And the rest, as they say, is history. A history that brings us right up to today with its rip-snortin’ high-speed Internet with broadband everything, hold the mayo. Whoopee! But that’s not the point. The point is what this latest technological wonder brings back into the world: the human story. A story that stretches back into our earliest prehistory. A story that’s been in remission for two hundred years of industrial “progress.” When it breaks out again in the twenty-first century, it’s gonna make Ebola look like chicken pox. Catch it if you can.

Conversations subvert hierarchy
Today, the organization is hyperlinked, not hierarchical. Respect for hands-on knowledge wins over respect for abstract authority.

… The hyperlinks that replace the org chart as the primary structure of the organization are in fact conversations. They are the paths talk takes. And a business is, more than anything else, the set of conversations going on.

Business is a conversation because the defining work of a business is conversation — literally. And “knowledge workers” are simply those people whose job consists of having interesting conversations.

“Can I super-size that?” “Have it on my desk by the morning,” “There’s no I in Team,” and laughing at your manager’s unfunny jokes are not conversations. Conversations are where ideas happen and partnerships are formed. Sometimes they create commitments (in Fernando Flores’ sense), but more often they’re pulling people through fields of common interest with no known destination. The structure of conversations is always hyperlinked and is never hierarchical:

  • To have a conversation, you have to be comfortable being human — acknowledging you don’t have all the answers, being eager to learn from someone else and to build new ideas together.
  • You can only have a conversation if you’re not afraid to be wrong. Otherwise, you’re not conversing, you’re just declaiming, speechifying, or reading what’s on the PowerPoints. To converse, you have to be willing to be wrong in front of another person.

Conversations occur only between equals. The time your boss’s boss asked you at a meeting about your project’s deadline was not a conversation. The time you sat with your boss’s boss for an hour in the Polynesian-themed bar while on a business trip and you really talked, got past the corporate bullshit, told each other the truth about the dangers ahead, and ended up talking about your kids — that maybe was a conversation.

Conversations subvert hierarchy. Hyperlinks subvert hierarchy. Being a human being among others subverts hierarchy.
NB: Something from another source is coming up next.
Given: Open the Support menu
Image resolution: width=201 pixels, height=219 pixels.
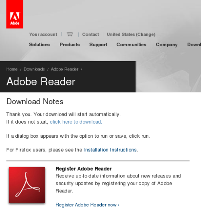Looking at the screenshot, I should pyautogui.click(x=98, y=45).

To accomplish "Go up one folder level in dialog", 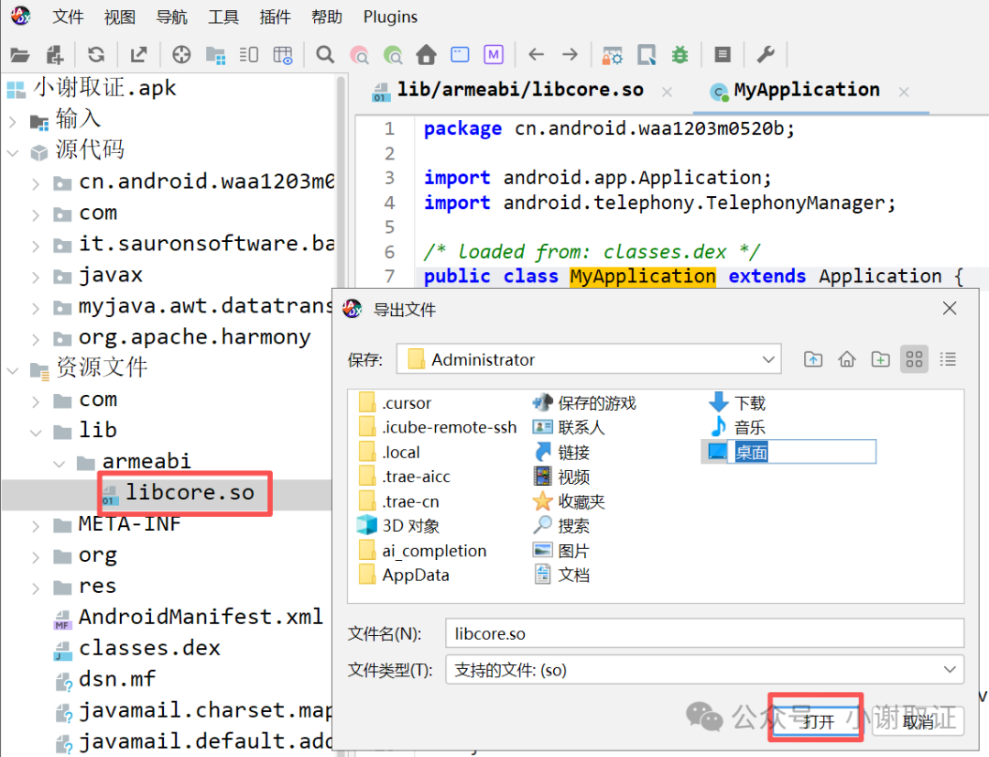I will tap(813, 359).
The conversations in the market and in the organizations are converging
Via intranets, workers are already speaking among themselves. Via the Internet, markets are already speaking among themselves. The convergence of these two conversations is not only necessary, but inevitable. Why? Because markets, unencumbered by corporate bureaucracy and the need to ask permission at every turn, are learning faster than organizations. Markets are therefore coming into a new ascendancy, a fancy way of saying “We rule, dude!” And increasingly, we value only two qualities:

  • The engagement and passion-for-quality of genuine craft.
  • Conversations among recognizably human voices.
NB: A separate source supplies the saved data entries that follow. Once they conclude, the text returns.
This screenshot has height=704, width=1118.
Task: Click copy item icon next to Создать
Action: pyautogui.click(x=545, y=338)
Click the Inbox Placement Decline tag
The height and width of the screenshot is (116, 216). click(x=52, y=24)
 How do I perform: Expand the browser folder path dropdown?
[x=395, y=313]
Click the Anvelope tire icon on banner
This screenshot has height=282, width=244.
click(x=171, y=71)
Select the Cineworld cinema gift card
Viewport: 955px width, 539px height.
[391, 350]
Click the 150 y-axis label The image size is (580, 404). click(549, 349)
The simple, if painful, prognosis: organizations must encourage and engage in genuine conversation with workers and markets — or go belly up.

So what, if anything, can businesses do at this juncture? They can begin by searching out people within the organization who understand what’s going on. In almost every case, they’re there. Make friends with them. Make friends with the marketplace again. Start listening. Find your voice. Then start talking as if your life depended on it. It does.

Business is being transformed, but not by technology. The Web is simply liberating an atavistic human desire, the longing for connection through talk. That’s the one constant throughout our evolution, from caves to mud huts to open-air bazaars, from city-states to empires, nations, interdependent global powers. We’ve always conversed, connecting to the people of our world in our authentic voices. We connect to ourselves the same way; that’s the mystery of voice.

Conversations

Human voices are heard in online conversation
No one’s asking you to decide if you want to run your business using the Web. It’s a done deal. The Internet has already set expectations for how connections ought to work. The gulf is there; a gulf caused, ironically, by the abundance of connection.

The Web is the sum of these connections. It isn’t a medium, a new type of intercom, or an invention like really cool wristwatch walkie talkies. It is a broad, open place that lets everyone touch everyone else and touch every digit of information by twitching a wrist and tapping a single finger.

What connects you to me to everyone else are Web pages and e-mail and chat and discussions. These are all artifacts of human voice. Each is deliberately created and put forward as our public self, the self that is closest to us and, paradoxically, least knowable to us.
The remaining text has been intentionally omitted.